Numerous researchers, European and Indian, have grappled with the origins and significance of Asuras, Rakshasas, Danavas and related folk. Many scholars have indicated that the term ‘Asura’ and his usual portrayal as a dark creature with a fearsome moustache reflected the prejudices of the fairer section in Aryavarta for the indigenous people of India. In his comprehensive coverage, Early Indians, Tony Joseph has established with convincing evidence that the more ancient layers of Indians had created their own advanced civilisations before Sanskrit speakers began to hegemonise. Texts have often attempted to erase the Asuras’ boundaries with the Devas by describing them as the descendants of Kashyap, one of the progenitors of all living beings, through two of his wives, the sisters Aditi and Diti.
It would perhaps be more appropriate to view ‘Asuras’ as a genetic description covering all who differed with the narrative of the ‘heartland’. The mighty opponents among them were immortalised in tales that celebrated their defeat at the hands of Devas. In modern India, where casteism is still rampant in spite of constitutional prohibition and legal deterrents, long-suffering Dalits and subaltern groups have begun to celebrate or deify Asuras, Rakshasas and other anti-heroes of Hindu lore. Decades ago, Periyar had attacked the Ramayana and upheld Ravana as the hero and now some Dravidian groups are bent on valourising Narakasura who was vanquished by Krishna. Ravana has, incidentally, been worshipped for ages by certain traditional groups in Mandsaur, Gadchiroli, Bisrakh, Kangra, Mandya, Kakinada, Kolar and even Jodhpur. Mahishasura’s festival in JNU shocked the education minister a few years ago, but then he has also become the epicentre of a counter culture even in some localities of Durga-worshipping Bengal.

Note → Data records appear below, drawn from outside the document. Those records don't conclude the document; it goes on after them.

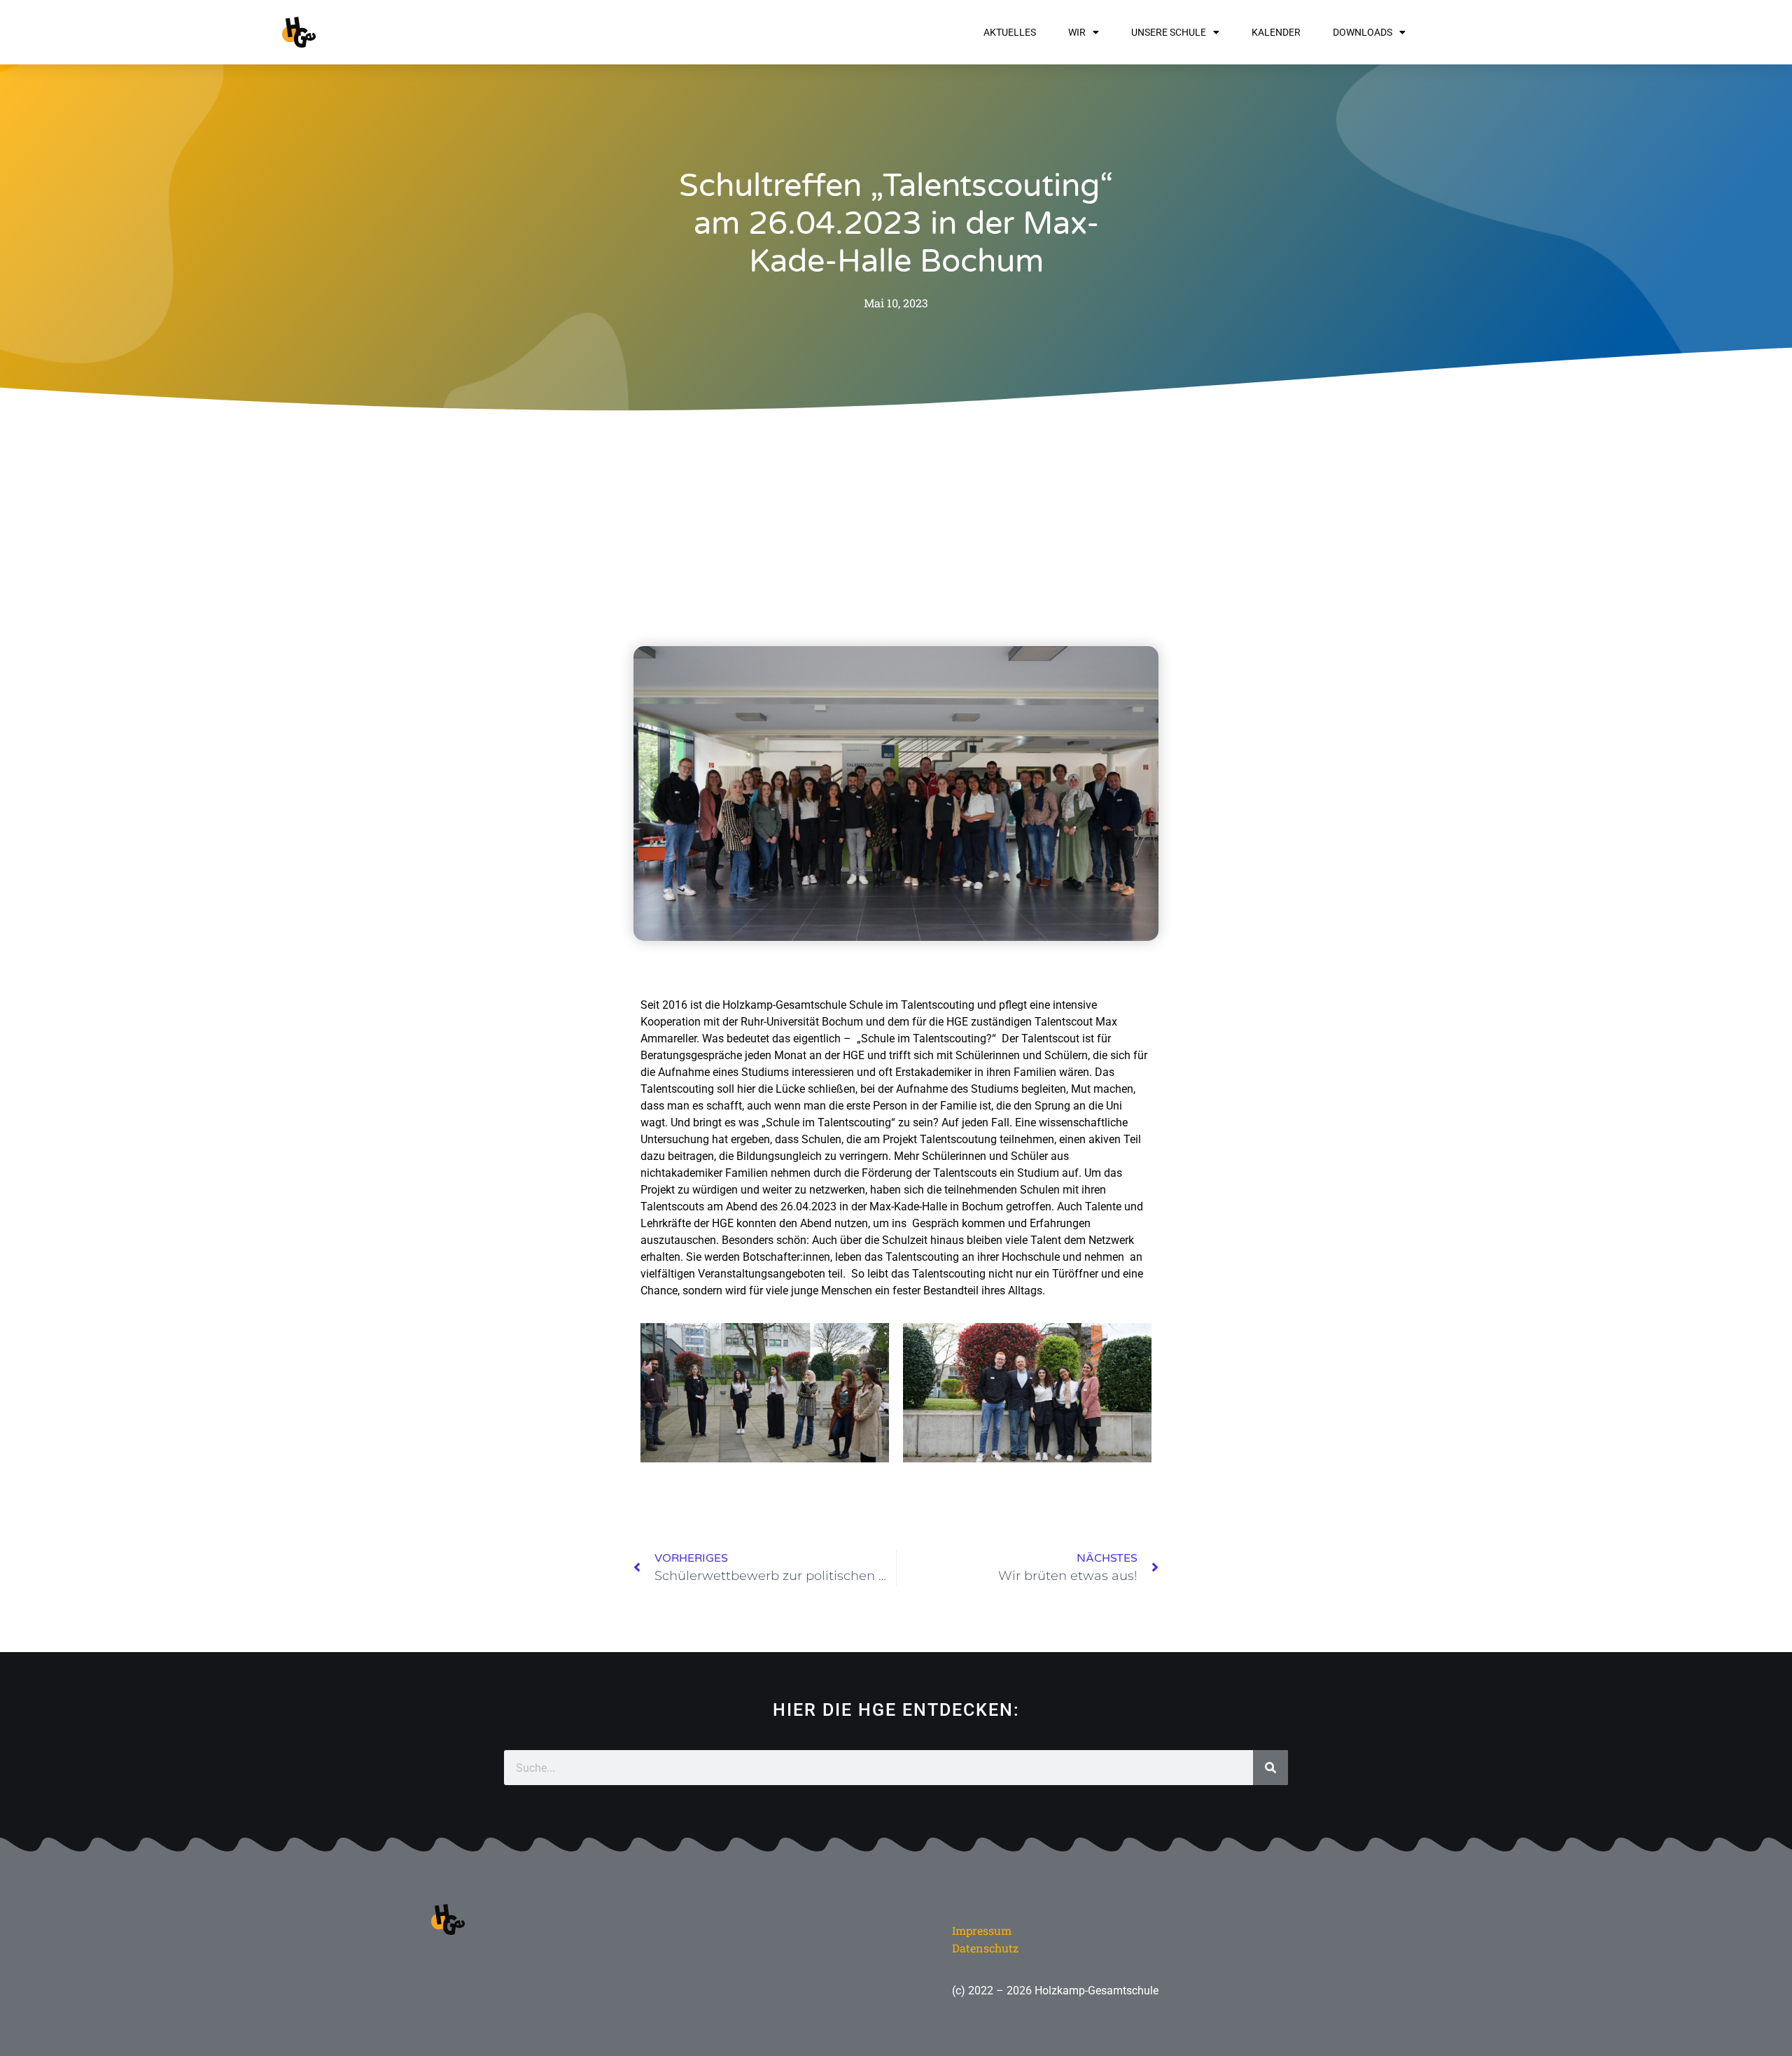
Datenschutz (985, 1947)
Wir (1077, 32)
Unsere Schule (1168, 32)
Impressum (981, 1930)
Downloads (1362, 32)
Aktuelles (1009, 32)
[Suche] (1270, 1767)
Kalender (1276, 32)
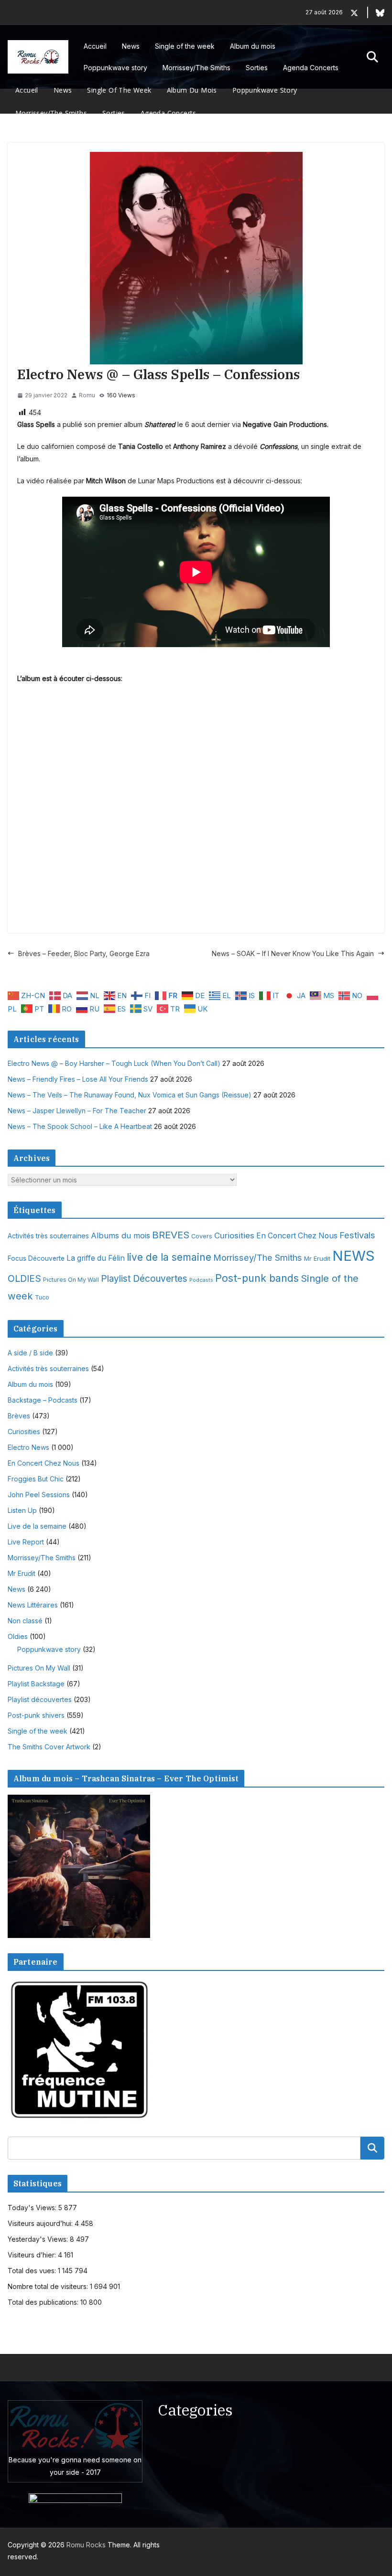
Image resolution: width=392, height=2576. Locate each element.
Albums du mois (120, 1235)
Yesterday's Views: (39, 2239)
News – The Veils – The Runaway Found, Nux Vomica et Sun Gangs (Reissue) (129, 1095)
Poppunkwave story (115, 68)
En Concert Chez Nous (297, 1235)
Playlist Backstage (36, 1684)
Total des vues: (33, 2271)
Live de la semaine (37, 1526)
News (131, 46)
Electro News (28, 1447)
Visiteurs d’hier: (33, 2255)
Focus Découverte (36, 1258)
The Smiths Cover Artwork (49, 1747)
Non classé (25, 1621)
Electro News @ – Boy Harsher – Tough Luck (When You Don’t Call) (114, 1063)
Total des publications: (44, 2302)
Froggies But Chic (36, 1479)
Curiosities (234, 1235)
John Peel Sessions (39, 1494)
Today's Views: (33, 2207)
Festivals (357, 1235)
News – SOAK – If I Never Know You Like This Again (293, 953)
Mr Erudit (317, 1258)
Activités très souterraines (48, 1236)
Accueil (95, 46)
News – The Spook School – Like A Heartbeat (80, 1126)
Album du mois (252, 46)
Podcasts (201, 1280)
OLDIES (24, 1278)
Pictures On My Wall (71, 1279)
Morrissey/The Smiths (196, 68)
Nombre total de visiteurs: (49, 2286)
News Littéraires (33, 1605)
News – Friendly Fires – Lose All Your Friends (78, 1079)
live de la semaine (169, 1257)
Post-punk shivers (36, 1715)
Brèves (19, 1416)
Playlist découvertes (40, 1699)
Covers (201, 1236)
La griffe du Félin (95, 1258)
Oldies (18, 1636)
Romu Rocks (86, 2545)
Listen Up (22, 1510)
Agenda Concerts (310, 68)
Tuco (42, 1297)
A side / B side (30, 1353)
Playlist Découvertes (144, 1278)
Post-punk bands (257, 1278)
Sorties (257, 68)
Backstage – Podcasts (42, 1400)
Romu (87, 395)
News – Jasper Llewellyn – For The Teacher (77, 1111)
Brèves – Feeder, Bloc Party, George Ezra (84, 953)
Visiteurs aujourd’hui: (41, 2223)
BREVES (170, 1235)
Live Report (26, 1542)
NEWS (353, 1255)
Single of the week (185, 46)
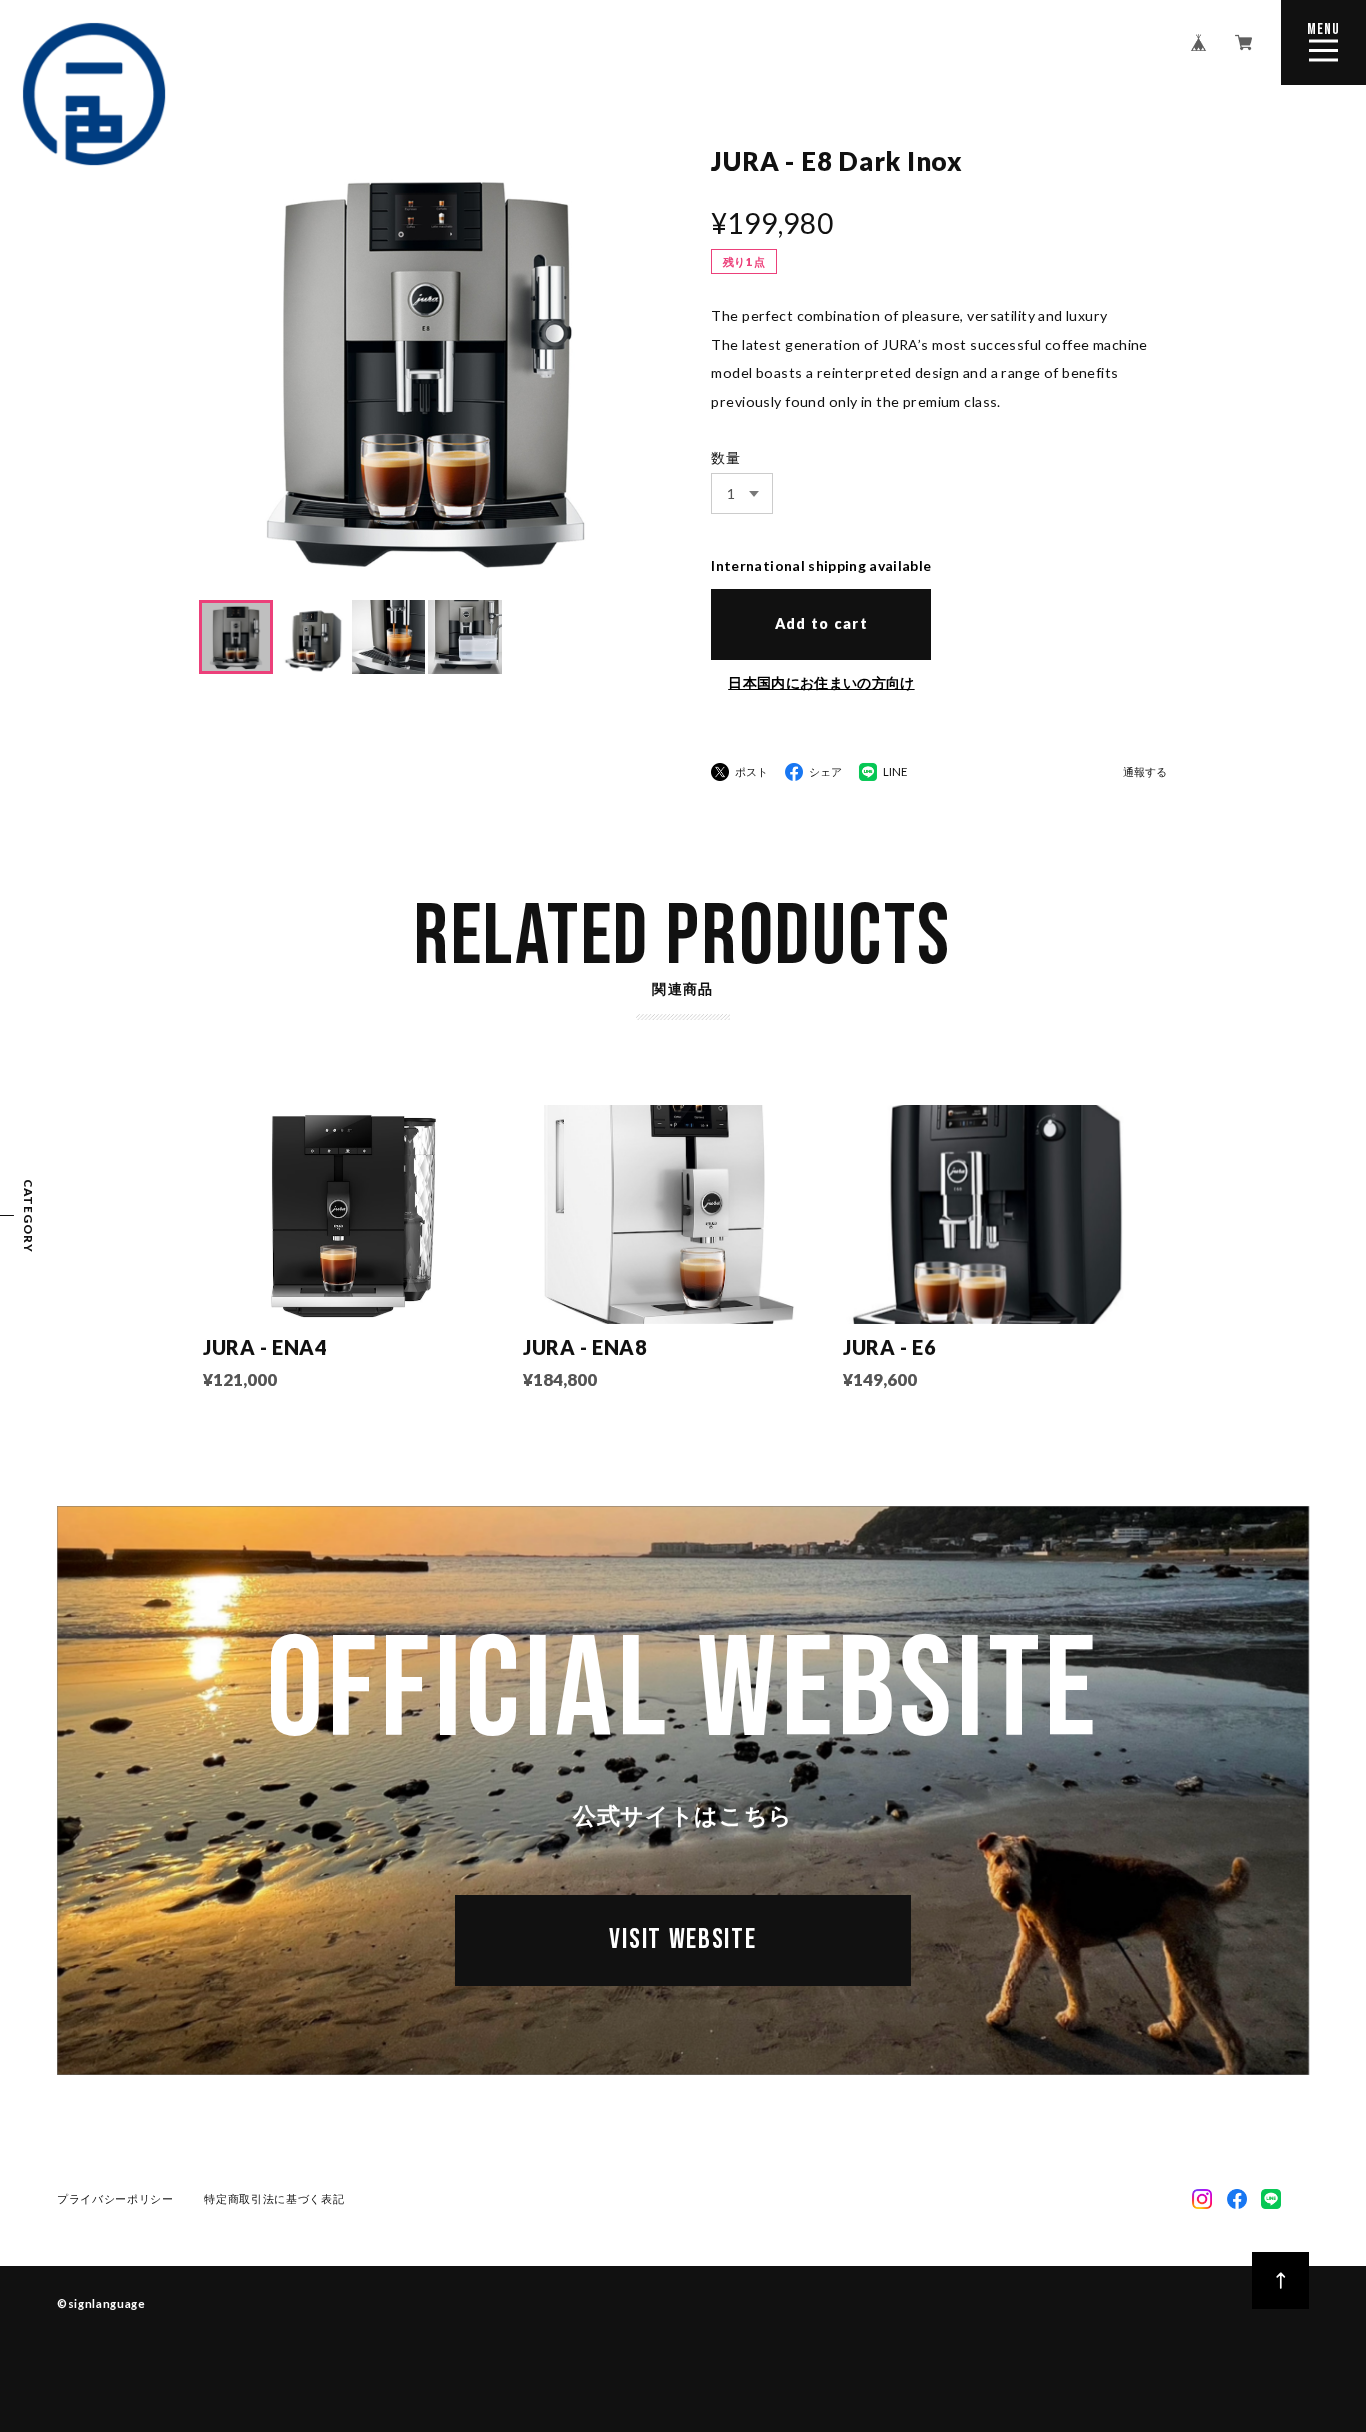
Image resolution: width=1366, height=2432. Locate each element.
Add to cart (821, 623)
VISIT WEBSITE (682, 1939)
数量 (725, 457)
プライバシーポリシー (115, 2198)
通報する (1145, 772)
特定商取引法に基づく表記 (274, 2198)
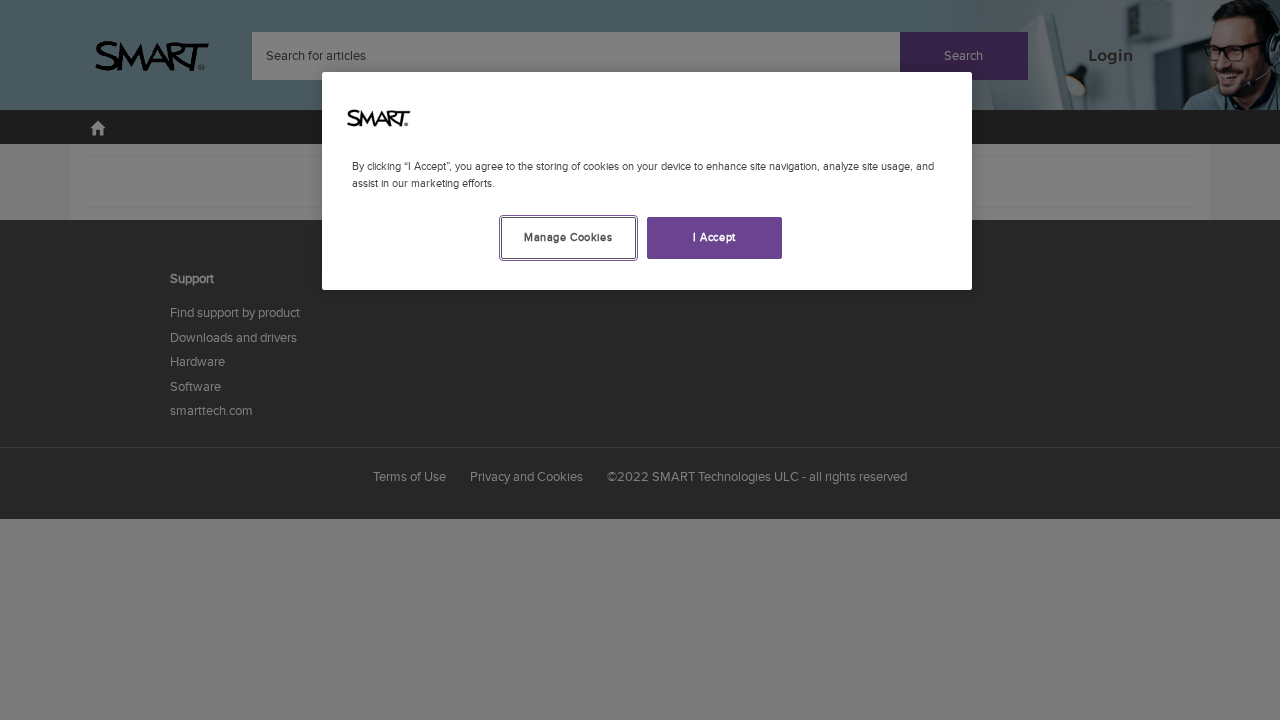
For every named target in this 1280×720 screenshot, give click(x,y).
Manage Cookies (568, 237)
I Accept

Though symbolic, the message is clear and it is time to recall that it was the spirit of accommodation that had brought together so many different, widely varying and contesting communities in India. The process stretched over several centuries; patience and tolerance were its virtues. Once a definite triad of Vishnu, Shiva and Devi emerged as supreme by the first millennium, Hinduism went through massive ‘mergers and acquisitions’. Regional, local and minor deities were subsumed quite flexibly into one of the three, but their original autonomy was protected. These autochthonous deities were explained as avatars or roopas of the primary three, aided adroitly by sahasranamams. Care was taken to install safety valves like ensuring a position for the original non-Brahmin priests and by re-enacting ancient customs in temples and festivals.
In the absence of a Vatican or a single ‘holy book’, unity was achieved by respecting diversity, and a series of unwritten pacts were created through myths. These adjustments with local deities and beliefs, pax deorum, formed the building blocks of Hinduism. Incidentally, the most effective mass-based regional treaties that unite a whole people are seen in Kerala during Onam, and in Odisha. There, the wooden stump worshipped by the tribals was elevated and accepted as the highest god of the universe, Jagannath.Standardisation is antithetical to this spirit and Onam reminds us of the efficaciousness of contrariety.